Malutką, ale za to niezwykłą. Nigdzie takiej nie kupicie. Jest jedna jedyna na świecie! Milo narysował na niej sakiewkę z monetami i zrobił pieczątki czterech żab w każdym rogu. A żaba jak wiadomo jest symbolem bogactwa!
No i to jest świetny wstęp do opowieści o pewnej konsultacji, która zmieniła moje podejście do pieniędzy. W tytule posta nie ma błędu. Tam jest słowo „zrobił”, a nie „zarobił”. Zaraz dowiecie się dlaczego.
*
Obiecałam Wam niedawno, że napiszę o konsultacjach, które miały wpływ na moje życie. Proszę bardzo. Słowo się rzekło, kobyłka u płotu. Ale proszę nie całować krowy w ogon :) Wiecie skąd się wzięło to powiedzenie? W dawnych czasach szlachcic Zaleski spotkał króla Jana III Sobieskiego na polowaniu i pomylił go ze zwykłym dworzaninem. Powiedział mu, że jak się król nie zgodzi mianować go wójtem, to przyprowadzi mu kobyłkę, żeby pocałował ją w ogon. Kiedy na królewskiej audiencji rozpoznał w królu dworzanina z lasu, zrobiło mu się głupio. Ale wpadka! Król ponownie zapytał, co jeśli nie przyzna mu starostwa. Zaleski odparł, że skoro obiecał, to kobyłka u płotu. Król miał duże poczucie humoru i przyznał posadę wójta Zaleskiemu.

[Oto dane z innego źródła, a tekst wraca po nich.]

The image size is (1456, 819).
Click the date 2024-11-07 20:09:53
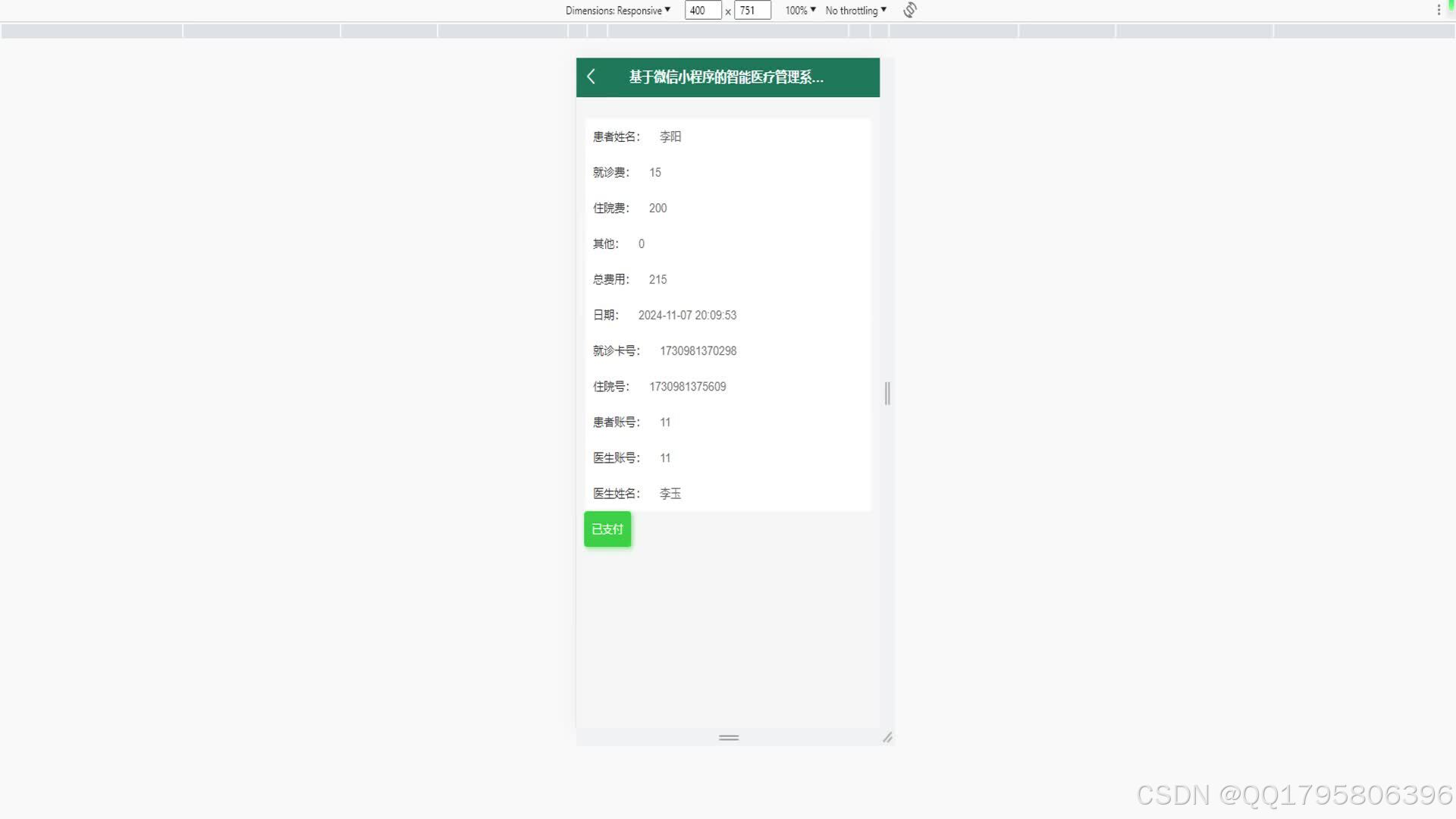[687, 315]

Ale wracając do tematu. Wszystko się zaczęło od tego, że Kasia Kruszenko wymyśliła Stówę w Locie. To genialna idea, żeby wśród przedsiębiorczych kobiet zaistniały transakcje i nastąpiło ożywienie gospodarcze. Skupione byłyśmy na tajnej grupie na Facebooku. Wydarzenie było dostępne dla Zlotowiczek Latającej Szkoły. Nie będę objaśniać na czym ono polegało, ale zachęcam żebyście zajrzeli tutaj. Kiedy mój fascynator znalazł właścicielkę, w moich rękach była decyzja na co wydać latającą stówę.
Z propozycji, które były dostępne celowałam w kierunku Sprytnych Rozwiązań Dla Maluszków, bo moje dzieciaki śpią jak zające, cudnej biżuterii Kasi Kruszenko, eleganckiego wizytownika od Moniki Przywara-Strzałki, tłumaczeń takich jak oferuje Agnieszki Nowińskiej, audytu strony Marzeny Tajchman, sesji coachingowych z Angeliką Śniegocką lub Katarzyny Bogusz-Przybylskiej, sesji malarsko-rozwojowej z Katarzyną Bruzdą Lecyk. Już nawet oczami wyobraźni malowałam swoje meble farbami od Ewy Mihułka-Piaseckiej. Ale ostatecznie moja stówa poleciała do Justyny Kwiatkowskiej, bo stwierdziłam, że chcę być Zadbana Finansowo, żebym to wszystko, co wymieniłam wyżej i jeszcze więcej po prostu mogła sobie kupić.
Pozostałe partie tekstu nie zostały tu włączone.